What is needed: Which lines in the data below contain the word "computer"? Return each of them.

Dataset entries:
# # # #
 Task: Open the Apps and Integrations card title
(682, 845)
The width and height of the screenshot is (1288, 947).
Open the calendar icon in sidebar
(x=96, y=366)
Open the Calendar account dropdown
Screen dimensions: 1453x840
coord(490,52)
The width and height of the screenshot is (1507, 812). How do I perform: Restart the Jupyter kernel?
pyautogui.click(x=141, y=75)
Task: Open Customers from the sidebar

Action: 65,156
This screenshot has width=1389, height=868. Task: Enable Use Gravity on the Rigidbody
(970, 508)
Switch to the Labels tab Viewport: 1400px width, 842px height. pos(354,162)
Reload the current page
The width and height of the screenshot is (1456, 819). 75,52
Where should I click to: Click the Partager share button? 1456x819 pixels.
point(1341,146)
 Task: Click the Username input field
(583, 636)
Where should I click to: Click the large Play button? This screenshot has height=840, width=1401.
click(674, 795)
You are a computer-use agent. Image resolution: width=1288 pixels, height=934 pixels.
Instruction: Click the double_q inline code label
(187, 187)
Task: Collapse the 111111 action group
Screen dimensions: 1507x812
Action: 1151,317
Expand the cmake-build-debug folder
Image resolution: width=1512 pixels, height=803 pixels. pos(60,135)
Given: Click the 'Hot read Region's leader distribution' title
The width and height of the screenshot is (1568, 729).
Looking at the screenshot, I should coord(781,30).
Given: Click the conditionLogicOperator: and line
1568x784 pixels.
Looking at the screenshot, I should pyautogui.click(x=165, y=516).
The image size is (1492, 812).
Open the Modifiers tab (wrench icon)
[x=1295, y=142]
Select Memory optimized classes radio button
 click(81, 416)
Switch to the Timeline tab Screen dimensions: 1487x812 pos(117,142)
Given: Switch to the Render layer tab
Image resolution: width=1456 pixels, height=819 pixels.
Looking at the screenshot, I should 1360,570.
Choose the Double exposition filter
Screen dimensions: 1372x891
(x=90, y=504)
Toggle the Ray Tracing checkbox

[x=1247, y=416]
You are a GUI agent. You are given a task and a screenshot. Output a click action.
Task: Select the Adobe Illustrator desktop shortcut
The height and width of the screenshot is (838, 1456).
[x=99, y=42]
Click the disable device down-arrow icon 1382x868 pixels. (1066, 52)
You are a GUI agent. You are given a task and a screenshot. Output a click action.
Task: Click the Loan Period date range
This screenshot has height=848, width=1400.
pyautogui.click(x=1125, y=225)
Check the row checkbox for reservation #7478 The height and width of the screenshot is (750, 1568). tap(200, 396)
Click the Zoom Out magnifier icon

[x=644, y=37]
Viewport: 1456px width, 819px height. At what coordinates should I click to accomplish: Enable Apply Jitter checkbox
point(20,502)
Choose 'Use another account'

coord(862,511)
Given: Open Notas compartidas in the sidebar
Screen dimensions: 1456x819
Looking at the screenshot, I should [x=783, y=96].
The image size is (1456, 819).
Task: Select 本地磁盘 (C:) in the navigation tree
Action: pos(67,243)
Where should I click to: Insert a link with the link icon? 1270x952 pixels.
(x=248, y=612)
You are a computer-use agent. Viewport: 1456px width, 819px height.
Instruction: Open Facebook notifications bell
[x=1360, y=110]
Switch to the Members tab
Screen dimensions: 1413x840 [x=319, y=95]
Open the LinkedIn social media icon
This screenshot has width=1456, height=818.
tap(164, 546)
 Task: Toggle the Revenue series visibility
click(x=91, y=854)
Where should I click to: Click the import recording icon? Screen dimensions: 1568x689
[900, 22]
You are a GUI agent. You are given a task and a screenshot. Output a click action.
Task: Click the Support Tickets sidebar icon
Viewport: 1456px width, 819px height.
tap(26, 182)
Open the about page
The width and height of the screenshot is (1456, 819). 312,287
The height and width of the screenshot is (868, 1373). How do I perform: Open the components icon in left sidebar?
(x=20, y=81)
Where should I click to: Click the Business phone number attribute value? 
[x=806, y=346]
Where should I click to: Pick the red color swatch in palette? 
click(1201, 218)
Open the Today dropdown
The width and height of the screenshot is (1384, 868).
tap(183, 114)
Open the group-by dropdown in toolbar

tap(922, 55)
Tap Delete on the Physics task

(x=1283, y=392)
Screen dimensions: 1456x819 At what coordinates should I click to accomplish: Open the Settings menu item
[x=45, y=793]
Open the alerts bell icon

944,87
# # # #
Output of the task:
You are a computer-use agent. Image resolution: width=1288 pixels, height=934 pixels.
You are a computer-use agent. Viewport: 1456px width, 819px height.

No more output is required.